• [Source passage]:
——————————

# Finally found it Hagersville Auction Centre



## christina11 (Jan 20, 2006)

Well you know that place where i get all my pigeons and other birds well i found the phone number for it so if you want pigeons,doves,ducks,peacocks ect... all for amazing low prices starting from only 1 dollar and up.

Its past hamilton onto a native resurve but trust me its worth the drive you can find runts for 7$ a pair and pairs of rollers for 4$ but the realy good birds can go up to 6$ or more for one bird but hey thats realy cheap since some of them are realy good breeds with great colours.
All the poultry come in on fridays only bidding starts at 12 Noon.
So heres the numbers.

Buss.(905) 768-5601

Home.(905) 768-3569

And just ask them how to get there since it does not say on there card.


----------



## LondonPigeon (May 10, 2005)

that's nice,

do you think you might get more birds from there?


----------



## jimmyrenex (Mar 27, 2005)

Thanks Christina...  
I will definitely check it out soon! I am always looking for new places to visit and see what's new 
Thanks Again


----------



## cooingsosweetly (Apr 3, 2005)

*thanks!*

thanks christina, this is most helpful, i saw your video of the white king courting the little roller. how adorable! just adorable!
his mating dance is beautiful.


----------



## christina11 (Jan 20, 2006)

Your welcome just thought some ppl would like a bargen on making there flock bigger lol.


Oh and the video of Argranade and kestral feet ya its cute but too bad for Argranade he never got that female but i did get him a new mate Spirit is her name and shes realy pretty.

It also looks like i need a better web cam that one clip went way too fast lol.


----------

——————————

• [Problem statement]:
Copy the part of the pigeon auction thread that opens with "## cooingsosweetly (Apr" and closes with "adorable! just adorable!", substituting "white homer" for "white king".

• [Stored data]:
——————————

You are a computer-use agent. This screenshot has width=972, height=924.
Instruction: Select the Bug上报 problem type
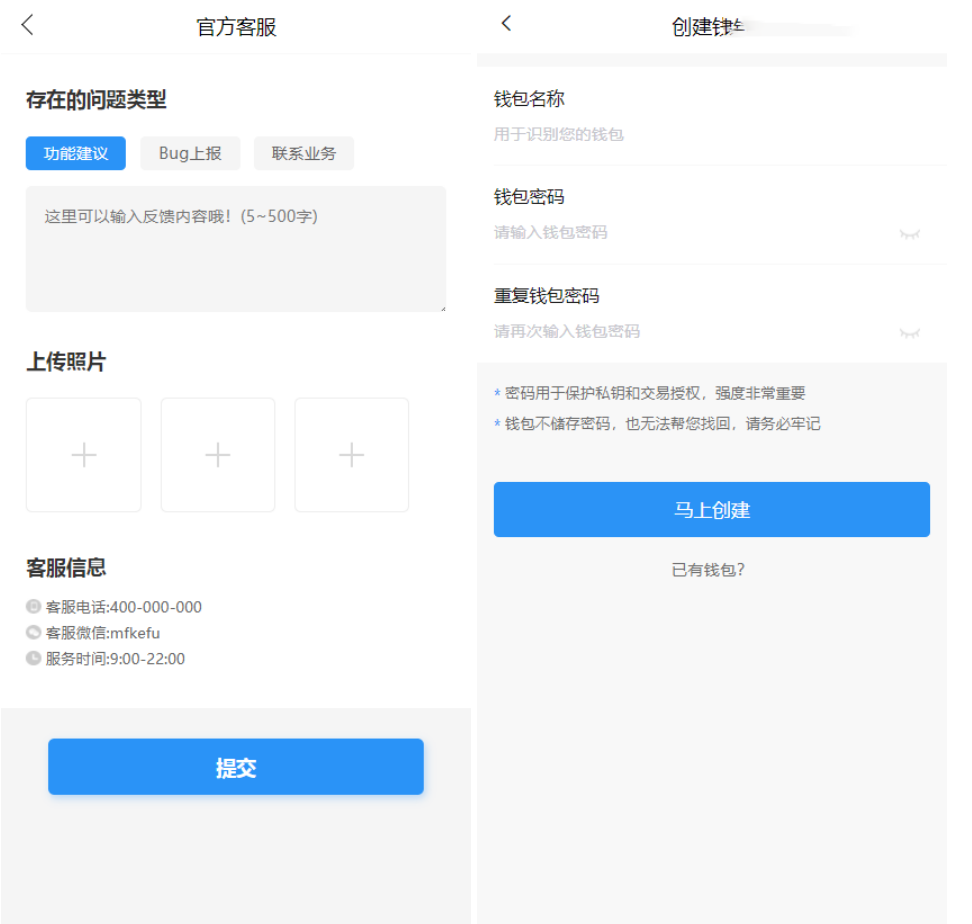coord(190,154)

——————————

• [Answer to the task]:
## cooingsosweetly (Apr 3, 2005)

*thanks!*

thanks christina, this is most helpful, i saw your video of the white homer courting the little roller. how adorable! just adorable!